_Provided material_:
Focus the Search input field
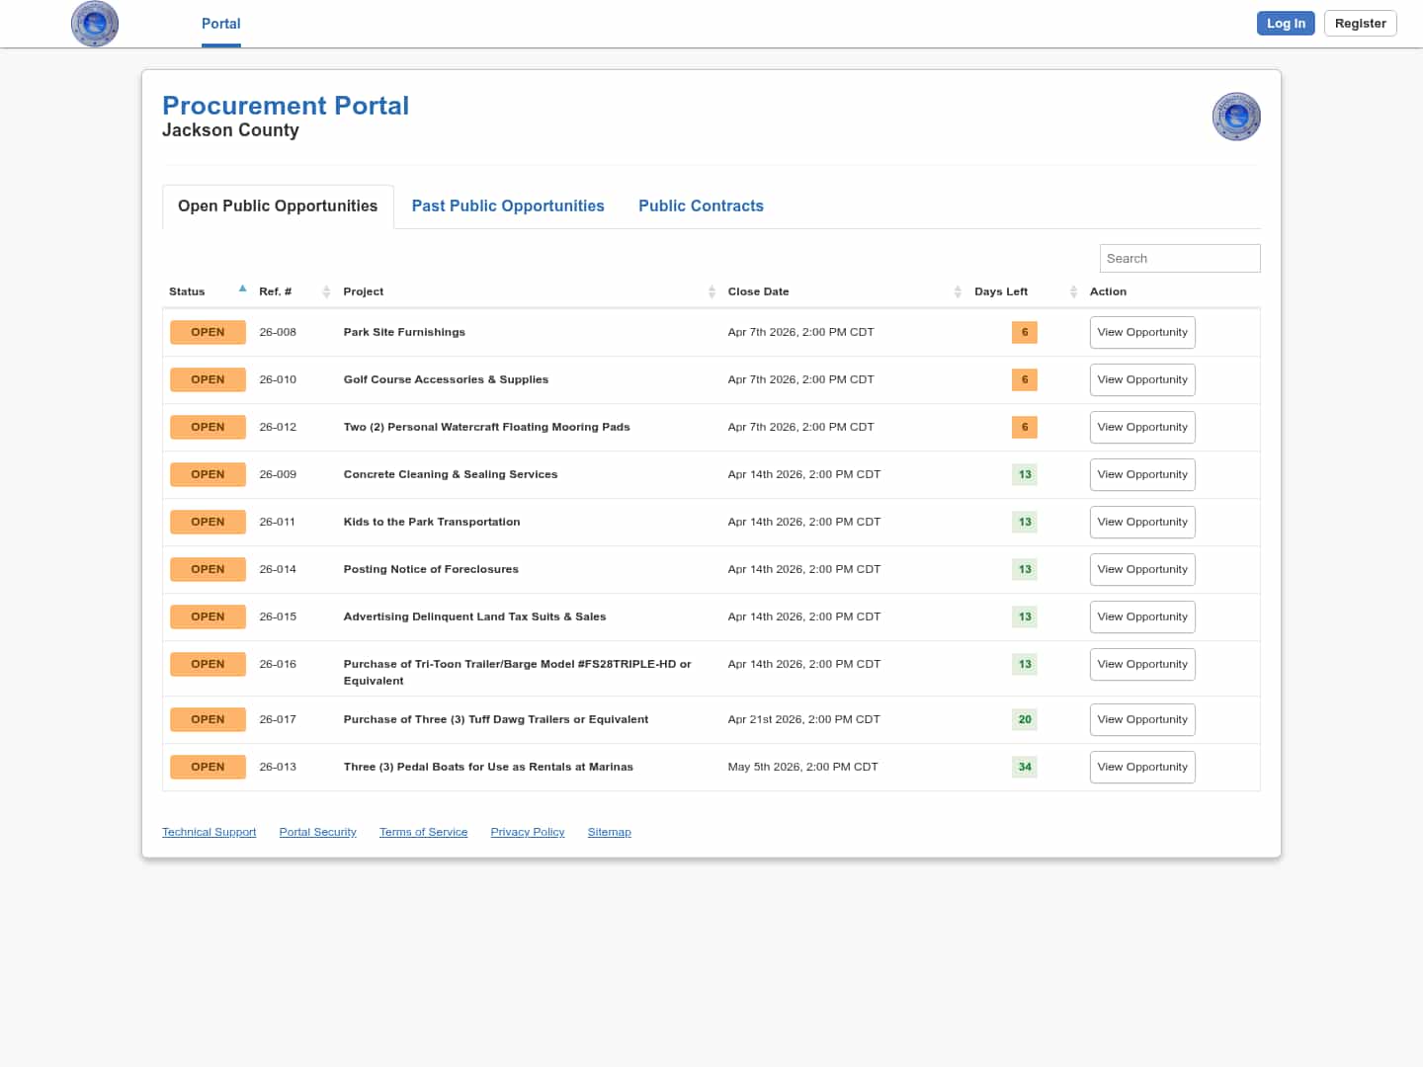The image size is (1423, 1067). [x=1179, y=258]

* * *

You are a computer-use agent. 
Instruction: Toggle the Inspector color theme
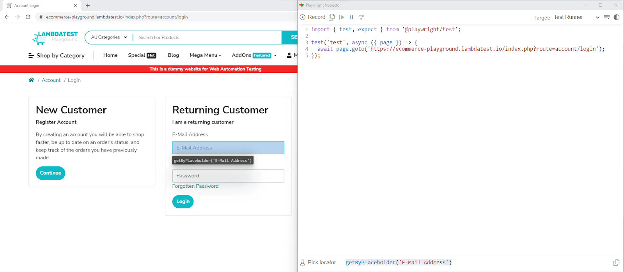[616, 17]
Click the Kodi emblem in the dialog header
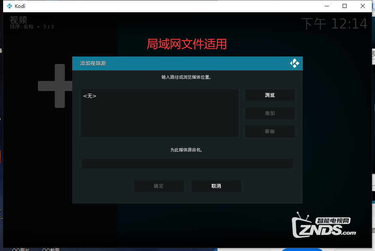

_Required action_: In the records above, find the line with "Instruction: Toggle the Inspector color theme" and the line with "Click the Kodi emblem in the dialog header". Write out exactly those lines and every one between, with no pictures and no other lines.

_Result of this exercise_:
Instruction: Toggle the Inspector color theme
[616, 17]
Click the Kodi emblem in the dialog header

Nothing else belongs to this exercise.